Start of MATERIAL FOR THIS EXERCISE

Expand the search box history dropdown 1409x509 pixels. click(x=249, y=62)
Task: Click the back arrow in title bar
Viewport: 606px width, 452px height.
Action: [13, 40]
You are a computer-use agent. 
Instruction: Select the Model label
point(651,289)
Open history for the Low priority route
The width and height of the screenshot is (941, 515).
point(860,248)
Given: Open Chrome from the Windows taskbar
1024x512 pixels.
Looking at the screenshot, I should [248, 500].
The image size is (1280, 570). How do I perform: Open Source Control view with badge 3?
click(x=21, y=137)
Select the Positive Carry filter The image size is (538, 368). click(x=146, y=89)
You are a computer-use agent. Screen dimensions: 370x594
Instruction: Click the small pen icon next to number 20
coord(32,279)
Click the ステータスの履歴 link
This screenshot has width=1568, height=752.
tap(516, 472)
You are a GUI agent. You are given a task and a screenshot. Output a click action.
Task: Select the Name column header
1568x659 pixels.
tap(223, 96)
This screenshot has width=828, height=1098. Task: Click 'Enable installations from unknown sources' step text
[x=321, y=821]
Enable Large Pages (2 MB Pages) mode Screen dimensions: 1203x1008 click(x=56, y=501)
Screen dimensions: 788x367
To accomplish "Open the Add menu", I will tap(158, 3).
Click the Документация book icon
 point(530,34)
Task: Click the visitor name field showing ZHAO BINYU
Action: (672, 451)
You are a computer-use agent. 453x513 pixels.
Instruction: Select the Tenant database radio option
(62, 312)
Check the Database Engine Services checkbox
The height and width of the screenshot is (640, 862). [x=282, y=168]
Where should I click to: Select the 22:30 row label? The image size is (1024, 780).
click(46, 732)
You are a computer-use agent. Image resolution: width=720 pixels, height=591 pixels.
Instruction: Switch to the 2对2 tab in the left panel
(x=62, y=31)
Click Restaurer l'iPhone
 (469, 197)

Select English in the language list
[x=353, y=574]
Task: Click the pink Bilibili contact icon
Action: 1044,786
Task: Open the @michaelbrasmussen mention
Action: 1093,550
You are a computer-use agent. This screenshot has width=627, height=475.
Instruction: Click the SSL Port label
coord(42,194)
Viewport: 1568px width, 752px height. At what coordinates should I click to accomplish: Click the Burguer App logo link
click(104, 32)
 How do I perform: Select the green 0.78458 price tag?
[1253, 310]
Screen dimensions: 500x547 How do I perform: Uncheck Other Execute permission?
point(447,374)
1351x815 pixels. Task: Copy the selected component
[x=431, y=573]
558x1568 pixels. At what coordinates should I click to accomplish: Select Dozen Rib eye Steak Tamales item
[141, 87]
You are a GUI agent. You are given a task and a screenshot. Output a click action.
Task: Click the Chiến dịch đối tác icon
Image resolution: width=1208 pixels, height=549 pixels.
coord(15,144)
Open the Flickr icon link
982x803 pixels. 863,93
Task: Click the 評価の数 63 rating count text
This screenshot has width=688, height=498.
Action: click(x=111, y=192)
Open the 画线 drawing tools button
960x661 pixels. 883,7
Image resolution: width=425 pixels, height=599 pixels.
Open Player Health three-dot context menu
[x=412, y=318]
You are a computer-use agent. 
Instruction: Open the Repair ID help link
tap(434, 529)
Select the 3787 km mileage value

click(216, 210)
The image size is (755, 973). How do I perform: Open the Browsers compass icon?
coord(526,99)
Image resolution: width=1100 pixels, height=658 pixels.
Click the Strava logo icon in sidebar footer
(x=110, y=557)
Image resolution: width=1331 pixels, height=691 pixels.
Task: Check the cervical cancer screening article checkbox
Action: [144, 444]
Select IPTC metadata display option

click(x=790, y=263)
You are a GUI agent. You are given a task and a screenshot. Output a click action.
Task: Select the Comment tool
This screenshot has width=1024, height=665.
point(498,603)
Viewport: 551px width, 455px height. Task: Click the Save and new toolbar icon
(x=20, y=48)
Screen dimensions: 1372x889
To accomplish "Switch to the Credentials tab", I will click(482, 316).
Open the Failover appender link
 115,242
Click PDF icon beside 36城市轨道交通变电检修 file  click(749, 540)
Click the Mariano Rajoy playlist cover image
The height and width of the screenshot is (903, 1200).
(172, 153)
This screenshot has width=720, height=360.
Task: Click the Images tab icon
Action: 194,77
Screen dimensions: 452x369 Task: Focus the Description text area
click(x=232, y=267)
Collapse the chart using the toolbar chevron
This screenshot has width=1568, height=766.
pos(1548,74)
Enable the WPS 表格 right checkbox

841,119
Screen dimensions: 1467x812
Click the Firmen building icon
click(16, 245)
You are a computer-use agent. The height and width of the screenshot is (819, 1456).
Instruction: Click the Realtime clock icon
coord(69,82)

End of MATERIAL FOR THIS EXERCISE

TASK OBJECTIVE >> Every line of the listing must be written out again exactly.

ANSWER BELOW >>
Expand the search box history dropdown 1409x509 pixels. click(x=249, y=62)
Task: Click the back arrow in title bar
Viewport: 606px width, 452px height.
Action: [13, 40]
You are a computer-use agent. 
Instruction: Select the Model label
point(651,289)
Open history for the Low priority route
The width and height of the screenshot is (941, 515).
point(860,248)
Given: Open Chrome from the Windows taskbar
1024x512 pixels.
Looking at the screenshot, I should [248, 500].
The image size is (1280, 570). How do I perform: Open Source Control view with badge 3?
click(x=21, y=137)
Select the Positive Carry filter The image size is (538, 368). click(x=146, y=89)
You are a computer-use agent. Screen dimensions: 370x594
Instruction: Click the small pen icon next to number 20
coord(32,279)
Click the ステータスの履歴 link
This screenshot has width=1568, height=752.
tap(516, 472)
You are a GUI agent. You are given a task and a screenshot. Output a click action.
Task: Select the Name column header
1568x659 pixels.
tap(223, 96)
This screenshot has width=828, height=1098. Task: Click 'Enable installations from unknown sources' step text
[x=321, y=821]
Enable Large Pages (2 MB Pages) mode Screen dimensions: 1203x1008 click(x=56, y=501)
Screen dimensions: 788x367
To accomplish "Open the Add menu", I will tap(158, 3).
Click the Документация book icon
 point(530,34)
Task: Click the visitor name field showing ZHAO BINYU
Action: (672, 451)
You are a computer-use agent. 453x513 pixels.
Instruction: Select the Tenant database radio option
(62, 312)
Check the Database Engine Services checkbox
The height and width of the screenshot is (640, 862). [x=282, y=168]
Where should I click to: Select the 22:30 row label? The image size is (1024, 780).
click(46, 732)
You are a computer-use agent. Image resolution: width=720 pixels, height=591 pixels.
Instruction: Switch to the 2对2 tab in the left panel
(x=62, y=31)
Click Restaurer l'iPhone
 (469, 197)

Select English in the language list
[x=353, y=574]
Task: Click the pink Bilibili contact icon
Action: 1044,786
Task: Open the @michaelbrasmussen mention
Action: 1093,550
You are a computer-use agent. This screenshot has width=627, height=475.
Instruction: Click the SSL Port label
coord(42,194)
Viewport: 1568px width, 752px height. At what coordinates should I click to accomplish: Click the Burguer App logo link
click(104, 32)
 How do I perform: Select the green 0.78458 price tag?
[1253, 310]
Screen dimensions: 500x547 How do I perform: Uncheck Other Execute permission?
point(447,374)
1351x815 pixels. Task: Copy the selected component
[x=431, y=573]
558x1568 pixels. At what coordinates should I click to accomplish: Select Dozen Rib eye Steak Tamales item
[141, 87]
You are a GUI agent. You are given a task and a screenshot. Output a click action.
Task: Click the Chiến dịch đối tác icon
Image resolution: width=1208 pixels, height=549 pixels.
coord(15,144)
Open the Flickr icon link
982x803 pixels. 863,93
Task: Click the 評価の数 63 rating count text
This screenshot has width=688, height=498.
Action: click(x=111, y=192)
Open the 画线 drawing tools button
960x661 pixels. 883,7
Image resolution: width=425 pixels, height=599 pixels.
Open Player Health three-dot context menu
[x=412, y=318]
You are a computer-use agent. 
Instruction: Open the Repair ID help link
tap(434, 529)
Select the 3787 km mileage value

click(216, 210)
The image size is (755, 973). How do I perform: Open the Browsers compass icon?
coord(526,99)
Image resolution: width=1100 pixels, height=658 pixels.
Click the Strava logo icon in sidebar footer
(x=110, y=557)
Image resolution: width=1331 pixels, height=691 pixels.
Task: Check the cervical cancer screening article checkbox
Action: [144, 444]
Select IPTC metadata display option

click(x=790, y=263)
You are a GUI agent. You are given a task and a screenshot. Output a click action.
Task: Select the Comment tool
This screenshot has width=1024, height=665.
point(498,603)
Viewport: 551px width, 455px height. Task: Click the Save and new toolbar icon
(x=20, y=48)
Screen dimensions: 1372x889
To accomplish "Switch to the Credentials tab", I will click(482, 316).
Open the Failover appender link
 115,242
Click PDF icon beside 36城市轨道交通变电检修 file  click(749, 540)
Click the Mariano Rajoy playlist cover image
The height and width of the screenshot is (903, 1200).
(172, 153)
This screenshot has width=720, height=360.
Task: Click the Images tab icon
Action: 194,77
Screen dimensions: 452x369 Task: Focus the Description text area
click(x=232, y=267)
Collapse the chart using the toolbar chevron
This screenshot has width=1568, height=766.
pos(1548,74)
Enable the WPS 表格 right checkbox

841,119
Screen dimensions: 1467x812
Click the Firmen building icon
click(16, 245)
You are a computer-use agent. The height and width of the screenshot is (819, 1456).
Instruction: Click the Realtime clock icon
coord(69,82)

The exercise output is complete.